If Bisou has a really yellowish face that just the spa lavish doesn't get off (and it really doesn't for us, on it's own), this is what I do to get her little face white- it's a 3 step process.

1. First wash the face/beard with Spa Lavish

2. Then I wash it again- with Show Off (the Chris Christensen or whatever) product. I believe it's the same as the Pro line Rinse Off- more or less. I put it on the stained/yellow areas, massage in, pat dry and comb through.

3. Condition with Plush Puppy Reviva Coat conditioner. This is a mousse and a leave in conditioner which works pretty well.

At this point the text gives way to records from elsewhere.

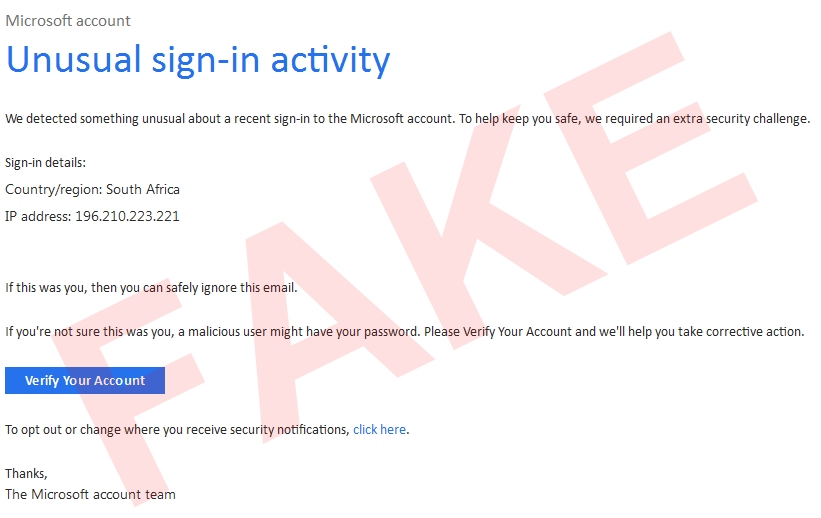This screenshot has height=518, width=821.
Task: Select the 'Unusual sign-in activity' heading
Action: pos(197,60)
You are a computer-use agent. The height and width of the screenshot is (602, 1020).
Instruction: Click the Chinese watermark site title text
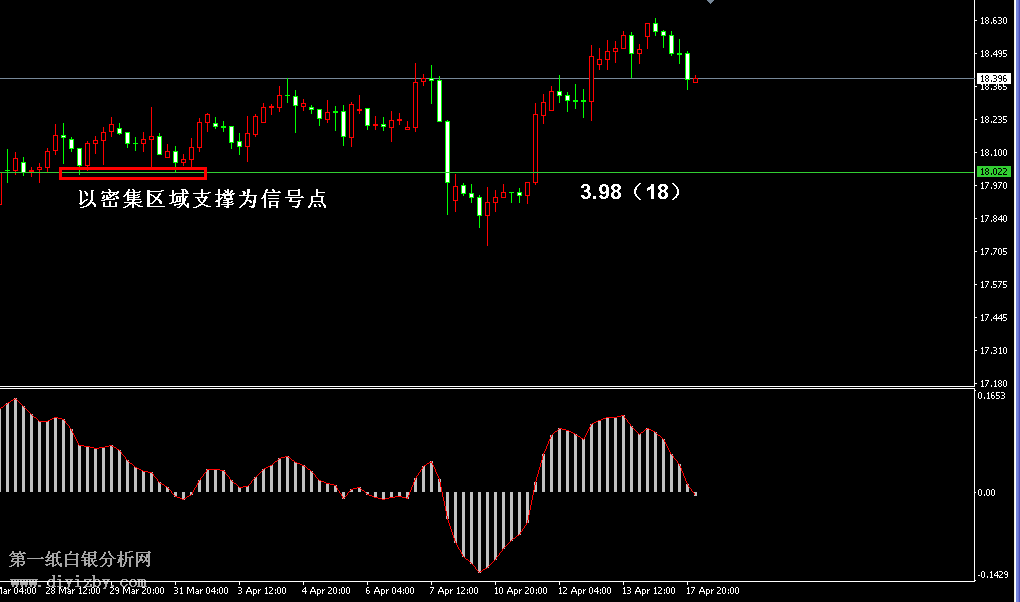point(80,559)
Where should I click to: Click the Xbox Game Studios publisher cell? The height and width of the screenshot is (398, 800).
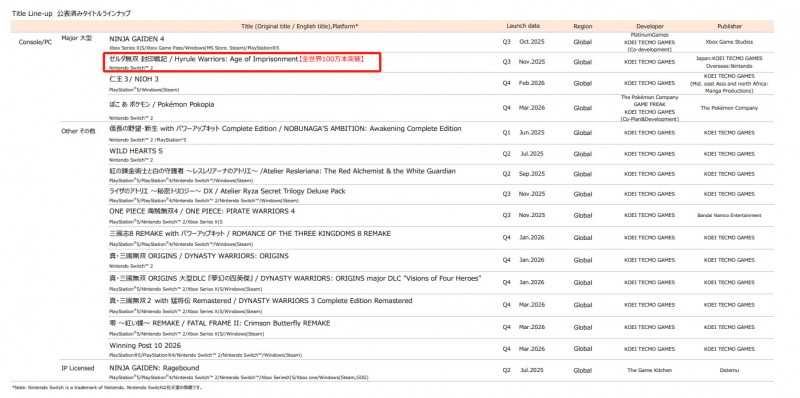pyautogui.click(x=730, y=42)
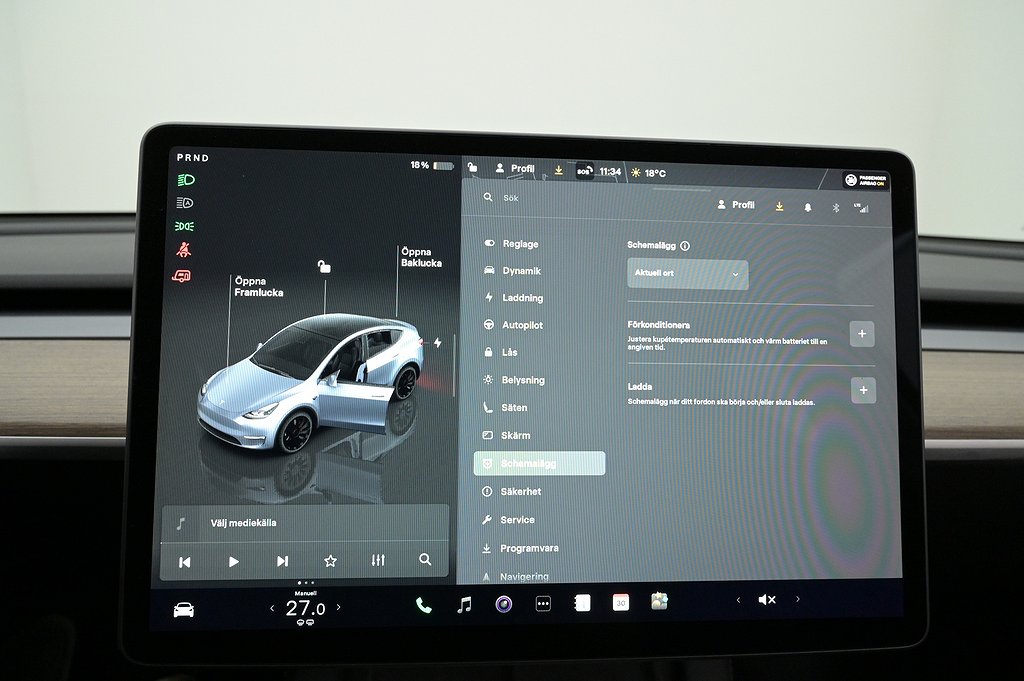The image size is (1024, 681).
Task: Open the phone app in bottom bar
Action: tap(424, 605)
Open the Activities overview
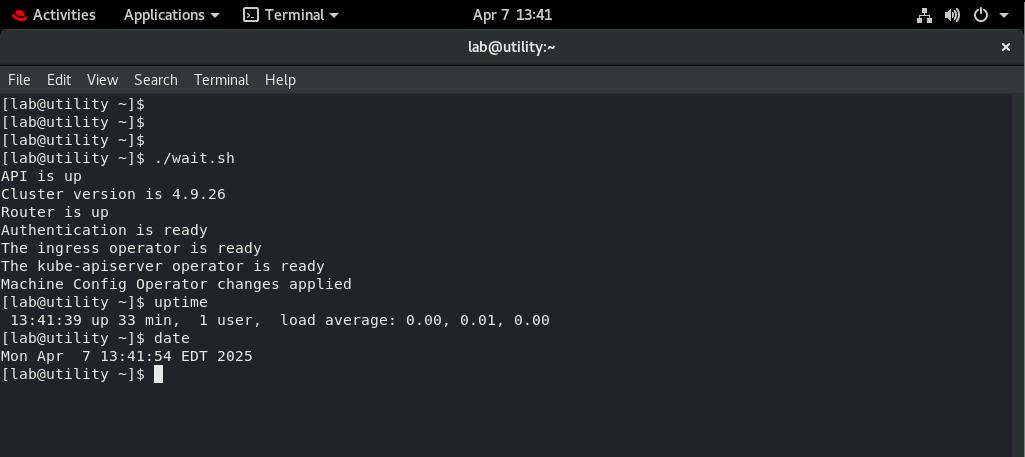Screen dimensions: 1025x457 pyautogui.click(x=63, y=15)
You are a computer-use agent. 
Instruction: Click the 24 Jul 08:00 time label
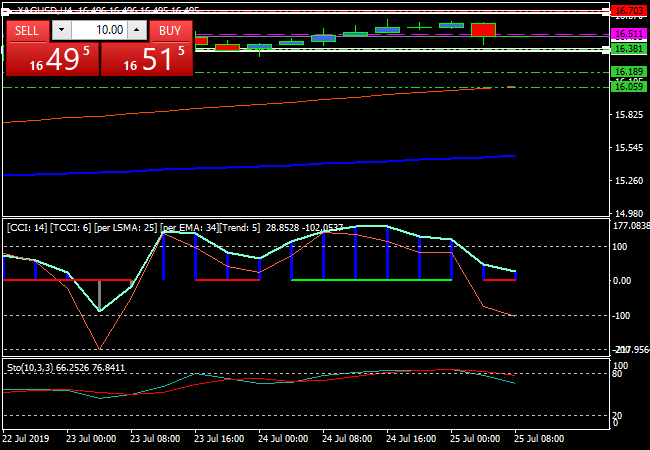pos(343,439)
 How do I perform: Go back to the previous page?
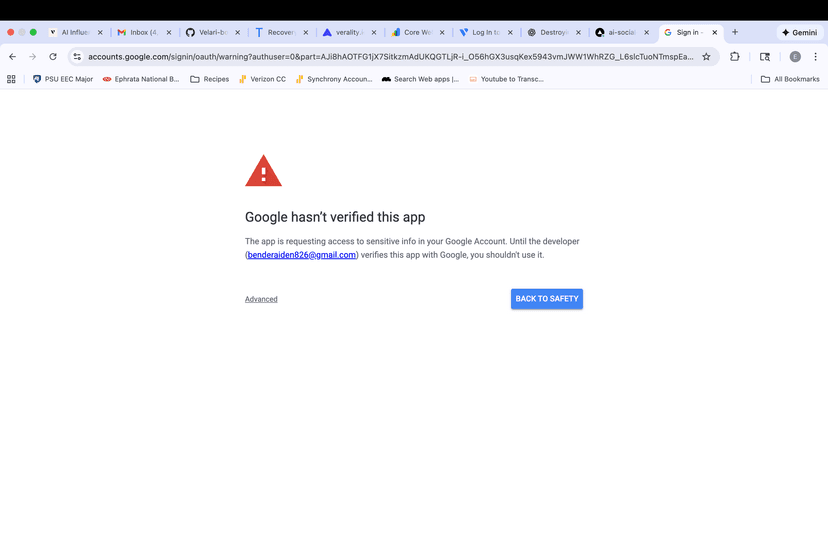[x=12, y=57]

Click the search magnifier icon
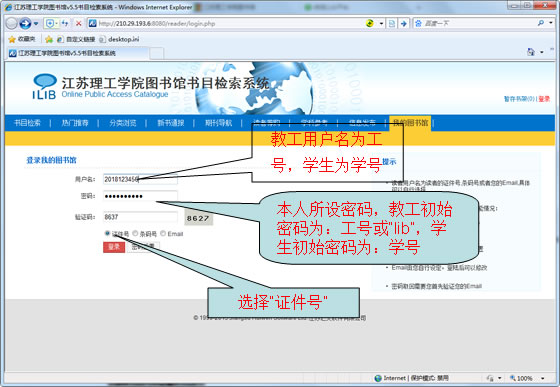coord(541,23)
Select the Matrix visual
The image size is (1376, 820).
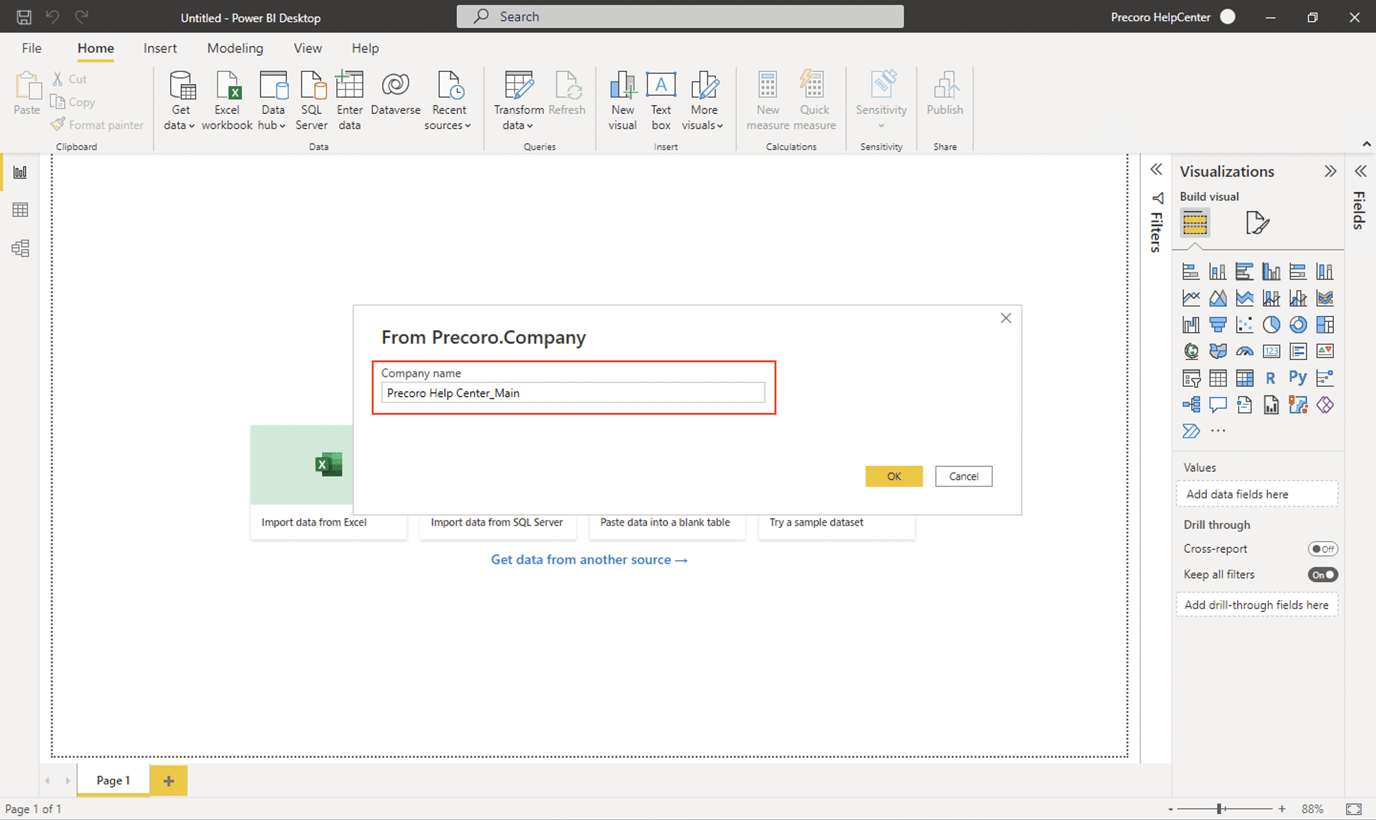coord(1244,377)
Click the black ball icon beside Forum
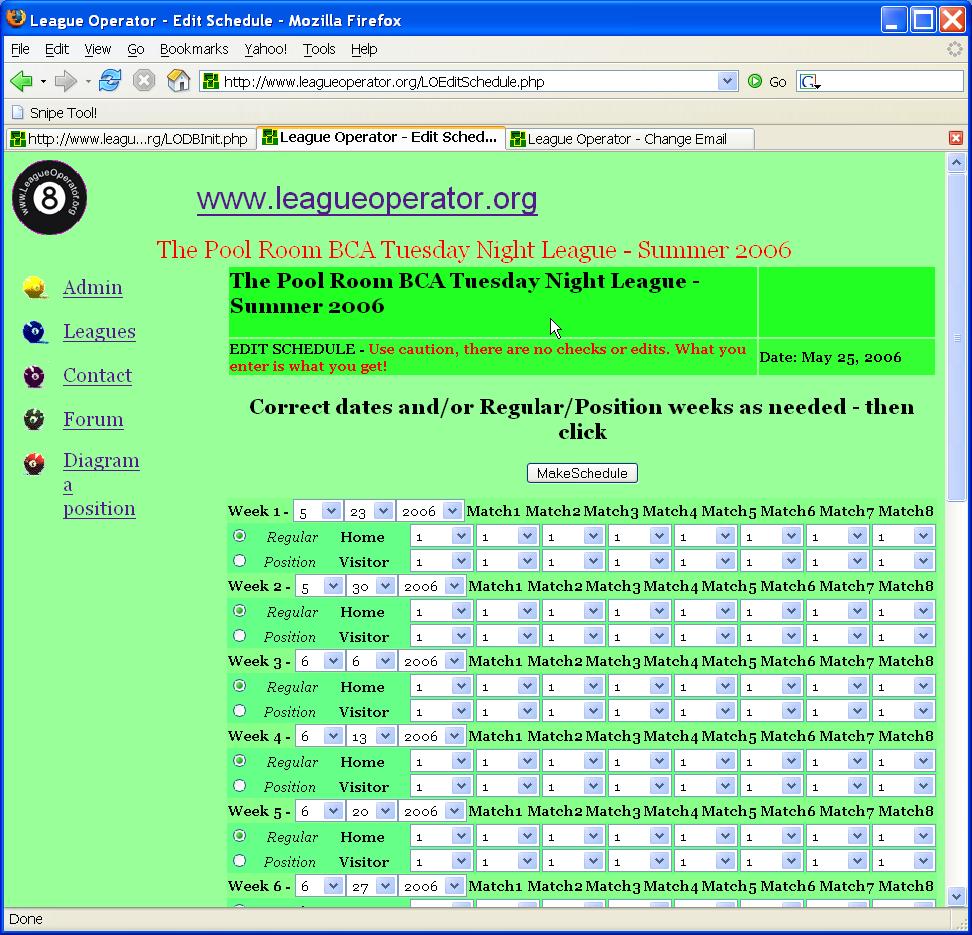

This may be a pain for you since you have 3, soon to be 4 dogs, but it's what is working for me right now. But I think the mousse conditioner is a pretty good idea (after those harsh cleaners) because it works well and you just leave it in, it's not sticky either.


----------



## mysugarbears (Aug 13, 2007)

iheartbisou said:


> If Bisou has a really yellowish face that just the spa lavish doesn't get off (and it really doesn't for us, on it's own), this is what I do to get her little face white- it's a 3 step process.
> 
> 1. First wash the face/beard with Spa Lavish
> 
> ...


 
Thanks Andrea, i'll give that a try. I have the Pure Paws Ultra No Rinse shampoo which is like the CC Show Off. I have tried the Show Off, but there is something in there that irritates the heck out of my lungs.  I'll order the PP Reviva Coat Conditioner. Sounds like right up my alley since it's a leave in. Using the rinseless shampoo and leave in conditioner really won't add much more work for me.


----------



## momtoboo (Jan 30, 2006)

Sorry you weren't able to get the Pearlyt Debbie.


----------



## Johita (Jul 10, 2009)

what is PearlyT?


----------



## momtoboo (Jan 30, 2006)

Johita said:


> what is PearlyT?


It's a conditioning shampoo. I use it to wash the fluffs faces. It doesn't dry out the hair as some others do. Boo is such a boyish boy, his face pretty much has to be washed almost every day. Can't say it will work for every fluff, but it works for Boo & Hannah.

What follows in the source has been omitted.